Return the line containing "Viewport: 635px width, 791px height." and every line after it through the end of the entries below, with no other lines.

- SOURCE RECORDS -
------------------------------------

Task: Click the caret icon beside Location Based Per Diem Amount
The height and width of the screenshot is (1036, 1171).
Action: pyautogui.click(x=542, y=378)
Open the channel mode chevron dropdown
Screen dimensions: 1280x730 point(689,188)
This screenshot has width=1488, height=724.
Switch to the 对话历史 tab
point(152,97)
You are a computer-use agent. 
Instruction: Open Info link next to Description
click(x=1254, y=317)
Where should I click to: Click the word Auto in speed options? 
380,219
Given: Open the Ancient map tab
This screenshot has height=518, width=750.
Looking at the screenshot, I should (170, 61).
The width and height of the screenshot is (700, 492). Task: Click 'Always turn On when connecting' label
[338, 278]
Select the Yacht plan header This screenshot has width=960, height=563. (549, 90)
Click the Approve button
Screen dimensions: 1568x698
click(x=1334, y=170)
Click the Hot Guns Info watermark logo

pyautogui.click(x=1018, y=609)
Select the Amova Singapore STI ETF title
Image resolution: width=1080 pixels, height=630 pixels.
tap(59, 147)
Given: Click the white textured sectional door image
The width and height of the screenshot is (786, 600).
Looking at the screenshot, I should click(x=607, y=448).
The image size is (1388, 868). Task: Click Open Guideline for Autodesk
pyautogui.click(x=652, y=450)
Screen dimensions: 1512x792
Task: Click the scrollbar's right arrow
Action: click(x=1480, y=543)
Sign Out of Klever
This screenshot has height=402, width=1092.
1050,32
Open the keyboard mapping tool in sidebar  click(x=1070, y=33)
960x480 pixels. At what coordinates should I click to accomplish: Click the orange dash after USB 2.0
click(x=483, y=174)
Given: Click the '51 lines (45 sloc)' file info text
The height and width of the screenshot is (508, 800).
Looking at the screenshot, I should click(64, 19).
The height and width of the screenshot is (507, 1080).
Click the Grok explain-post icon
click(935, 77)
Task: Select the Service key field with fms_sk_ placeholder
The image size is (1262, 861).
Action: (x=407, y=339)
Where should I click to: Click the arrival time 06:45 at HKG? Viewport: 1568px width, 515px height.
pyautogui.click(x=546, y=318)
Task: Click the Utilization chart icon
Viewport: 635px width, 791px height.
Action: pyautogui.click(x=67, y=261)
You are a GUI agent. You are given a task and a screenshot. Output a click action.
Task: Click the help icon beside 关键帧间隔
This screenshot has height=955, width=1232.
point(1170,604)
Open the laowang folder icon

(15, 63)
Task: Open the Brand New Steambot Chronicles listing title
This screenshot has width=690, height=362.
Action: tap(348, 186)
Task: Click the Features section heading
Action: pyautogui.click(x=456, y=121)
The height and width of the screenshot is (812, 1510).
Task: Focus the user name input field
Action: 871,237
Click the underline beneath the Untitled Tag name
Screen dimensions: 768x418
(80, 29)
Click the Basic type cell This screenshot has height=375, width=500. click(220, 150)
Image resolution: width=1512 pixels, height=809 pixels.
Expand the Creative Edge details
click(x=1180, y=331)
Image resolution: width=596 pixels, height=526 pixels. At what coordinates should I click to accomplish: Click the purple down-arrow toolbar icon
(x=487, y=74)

------------------------------------

- ANSWER TO THE PROBLEM -
Viewport: 635px width, 791px height.
Action: pyautogui.click(x=67, y=261)
You are a GUI agent. You are given a task and a screenshot. Output a click action.
Task: Click the help icon beside 关键帧间隔
This screenshot has height=955, width=1232.
point(1170,604)
Open the laowang folder icon

(15, 63)
Task: Open the Brand New Steambot Chronicles listing title
This screenshot has width=690, height=362.
Action: tap(348, 186)
Task: Click the Features section heading
Action: pyautogui.click(x=456, y=121)
The height and width of the screenshot is (812, 1510).
Task: Focus the user name input field
Action: 871,237
Click the underline beneath the Untitled Tag name
Screen dimensions: 768x418
(80, 29)
Click the Basic type cell This screenshot has height=375, width=500. click(220, 150)
Image resolution: width=1512 pixels, height=809 pixels.
Expand the Creative Edge details
click(x=1180, y=331)
Image resolution: width=596 pixels, height=526 pixels. At what coordinates should I click to accomplish: Click the purple down-arrow toolbar icon
(x=487, y=74)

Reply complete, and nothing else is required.